Text:
****
Re: RTFM messages

2008-05-02 Thread Johan Compagner
yeah! reading code!
thats also my philosophy:

Doc lies, code doesn't

johan

On Thu, May 1, 2008 at 10:17 PM, Matthew Young [EMAIL PROTECTED] wrote:

 Just want to add my appreciation to all the help I got here, especially
 from
 Igor.  Sometime I receive the answer instantly, even on weekend!  One
 thing
 I learn to do is not only read the javadoc but read the code.  A lot of
 the
 component stuffs are pretty easy to follow, especially if you use
 something
 like Eclipse's Java Browsing.  Go Wicket!



RE: RTFM messages

2008-05-02 Thread Andrew Broderick
Maybe that is the problem - 10% of the people give 90% of the answers. This 
means they have less time to explain stuff in detail. However, you are right - 
the answers are fast (within minutes) and, even if not complete, usually give 
enough information to find the right place to dig.

I do in fact search all the sources I can find before asking the list, 
including: wicketstuff.org, Google (Nabble has excellent Wicket stuff), the 
list archives, and Wicket In Action.

As for explaining it to new users myself, I would if I knew the answer! I am 
still a newbie, although if I have anything to say about it, we will be using 
Wicket for a long time to come, so I will eventually become expert at it. The 
code is of extremely high quality, and one taste of using it is enough to make 
me never want to touch another front-end framework again. Good work all.

-Andrew

-Original Message-
From: [EMAIL PROTECTED] [mailto:[EMAIL PROTECTED] On Behalf Of Jeremy Thomerson
Sent: Thursday, May 01, 2008 2:26 PM
To: users@wicket.apache.org
Subject: Re: RTFM messages

I have to add here that I have asked quite a few questions on this list, and
always received a plethora of helpful information - 90% of the time from
core contributors.  This list is the best open source mailing list I have
ever subscribed to or asked questions on.  Many times I have sent emails to
other user lists, even active ones, with questions I could not find the
answer to, and never received a response - at all.
****
Excerpted records:
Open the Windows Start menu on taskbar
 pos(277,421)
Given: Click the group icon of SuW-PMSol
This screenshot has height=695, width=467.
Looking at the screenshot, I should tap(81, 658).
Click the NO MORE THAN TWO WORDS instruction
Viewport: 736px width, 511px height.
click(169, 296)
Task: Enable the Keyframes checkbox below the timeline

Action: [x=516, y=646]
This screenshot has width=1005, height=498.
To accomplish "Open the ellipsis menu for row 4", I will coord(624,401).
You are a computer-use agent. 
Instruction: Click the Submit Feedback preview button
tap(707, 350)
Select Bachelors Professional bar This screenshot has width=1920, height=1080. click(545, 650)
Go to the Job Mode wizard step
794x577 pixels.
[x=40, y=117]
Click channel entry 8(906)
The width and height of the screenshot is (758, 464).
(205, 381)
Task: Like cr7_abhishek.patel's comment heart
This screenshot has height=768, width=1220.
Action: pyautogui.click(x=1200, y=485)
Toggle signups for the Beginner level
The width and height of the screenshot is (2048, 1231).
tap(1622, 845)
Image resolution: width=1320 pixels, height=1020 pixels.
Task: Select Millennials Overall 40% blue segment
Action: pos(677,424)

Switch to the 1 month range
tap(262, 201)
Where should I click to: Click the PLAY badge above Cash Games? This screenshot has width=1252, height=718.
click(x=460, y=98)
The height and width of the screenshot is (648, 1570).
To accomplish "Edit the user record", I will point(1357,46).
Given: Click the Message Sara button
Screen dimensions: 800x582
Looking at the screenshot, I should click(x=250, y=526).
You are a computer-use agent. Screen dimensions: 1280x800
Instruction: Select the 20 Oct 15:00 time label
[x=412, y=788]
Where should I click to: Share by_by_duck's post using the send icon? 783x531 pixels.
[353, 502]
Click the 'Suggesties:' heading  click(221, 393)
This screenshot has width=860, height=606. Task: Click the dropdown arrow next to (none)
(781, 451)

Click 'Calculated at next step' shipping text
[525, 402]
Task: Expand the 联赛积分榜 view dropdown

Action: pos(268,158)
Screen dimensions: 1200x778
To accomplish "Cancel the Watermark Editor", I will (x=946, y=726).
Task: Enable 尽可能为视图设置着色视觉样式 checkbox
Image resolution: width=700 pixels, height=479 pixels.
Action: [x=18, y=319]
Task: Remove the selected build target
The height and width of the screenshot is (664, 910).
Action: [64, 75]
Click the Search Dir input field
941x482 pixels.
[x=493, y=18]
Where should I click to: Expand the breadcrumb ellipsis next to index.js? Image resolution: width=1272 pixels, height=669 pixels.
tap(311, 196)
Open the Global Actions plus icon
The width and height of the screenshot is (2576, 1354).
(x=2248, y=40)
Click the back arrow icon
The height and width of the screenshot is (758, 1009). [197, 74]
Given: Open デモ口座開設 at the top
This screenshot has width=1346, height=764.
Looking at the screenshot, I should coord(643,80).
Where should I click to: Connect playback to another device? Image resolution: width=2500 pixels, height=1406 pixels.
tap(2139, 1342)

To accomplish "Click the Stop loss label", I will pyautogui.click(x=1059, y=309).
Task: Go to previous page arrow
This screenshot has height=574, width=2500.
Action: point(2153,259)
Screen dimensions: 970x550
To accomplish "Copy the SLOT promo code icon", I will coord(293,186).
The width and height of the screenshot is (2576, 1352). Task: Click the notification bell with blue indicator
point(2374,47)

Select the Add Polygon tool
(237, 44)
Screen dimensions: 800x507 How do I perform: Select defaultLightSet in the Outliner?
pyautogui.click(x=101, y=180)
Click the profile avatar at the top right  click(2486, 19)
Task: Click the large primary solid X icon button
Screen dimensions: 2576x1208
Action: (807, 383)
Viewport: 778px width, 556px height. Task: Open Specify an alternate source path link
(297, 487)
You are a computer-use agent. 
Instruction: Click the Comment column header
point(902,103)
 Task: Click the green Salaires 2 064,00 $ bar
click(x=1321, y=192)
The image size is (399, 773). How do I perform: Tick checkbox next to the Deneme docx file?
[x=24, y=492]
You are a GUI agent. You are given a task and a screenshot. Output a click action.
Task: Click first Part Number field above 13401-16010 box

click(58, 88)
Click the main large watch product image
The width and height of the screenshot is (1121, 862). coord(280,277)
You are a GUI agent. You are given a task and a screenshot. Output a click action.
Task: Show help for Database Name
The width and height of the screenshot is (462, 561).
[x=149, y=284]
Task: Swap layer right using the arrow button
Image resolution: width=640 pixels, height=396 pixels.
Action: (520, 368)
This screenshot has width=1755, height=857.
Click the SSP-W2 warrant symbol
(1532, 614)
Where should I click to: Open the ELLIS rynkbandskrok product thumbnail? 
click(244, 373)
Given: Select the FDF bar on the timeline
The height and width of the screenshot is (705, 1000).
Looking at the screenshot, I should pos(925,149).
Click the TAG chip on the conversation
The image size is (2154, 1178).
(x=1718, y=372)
****
Things to do:
- a) In the mailing-list thread about RTFM messages, translate this sentence into Spanish: "This list is the best open source mailing list I have ever subscribed to or asked questions on."
- b) Pick up the mailing-list thread about RTFM messages after its last sentence and write a few more sentences of that reply.

Expected answers:
- a) Esta lista es la mejor lista de correo de código abierto a la que me he suscrito o en la que he hecho preguntas.

- b)
The entire Wicket community is very friendly and helpful.  And, honestly, if
I asked a question for which there were an answer in the javadoc - I would
appreciate Martijn's answer - it would remind me to look for it myself
(which we sometimes get so busy we forget) - and it has much better longterm
benefit than giving a direct answer, or even copy-and-paste the javadoc.

Of course, Andrew, you always have the option of explaining it to the new
user, too - that might help with the wide spread adoption.  I see from your
message history that you love Wicket like the rest of it, and have received
many fine answers from the same core committers that you criticize here.
Just saying - it goes both ways.

THANK YOU WONDERFUL WICKET COMMUNITY AND ESPECIALLY THE CORE COMMITTERS
(Igor, Martijn, Johan, and everyone)

My 2 cents

On Thu, May 1, 2008 at 2:13 PM, C. Bergström [EMAIL PROTECTED]
wrote:


 On Thu, 2008-05-01 at 21:01 +0200, Martijn Dashorst wrote:
  On 5/1/08, Andrew Broderick [EMAIL PROTECTED] wrote:
   The guy asked a simple question.
 
  And I answered it is a simple manner: read the javadoc, if that
  doesn't help you, tell us what is wrong. All condensed in a single
  question. You chose to read it as a RTFM. Did you ever read [1]?
 

 commentary
 I've worked with Martijn a bit and overall I really appreciate his
 concise and clear answers.  On first read of his post you can surely
 feel a defensive tone, but really this is more an example of how
 passionate Wicket devs are about quality not only in code but
 documentation.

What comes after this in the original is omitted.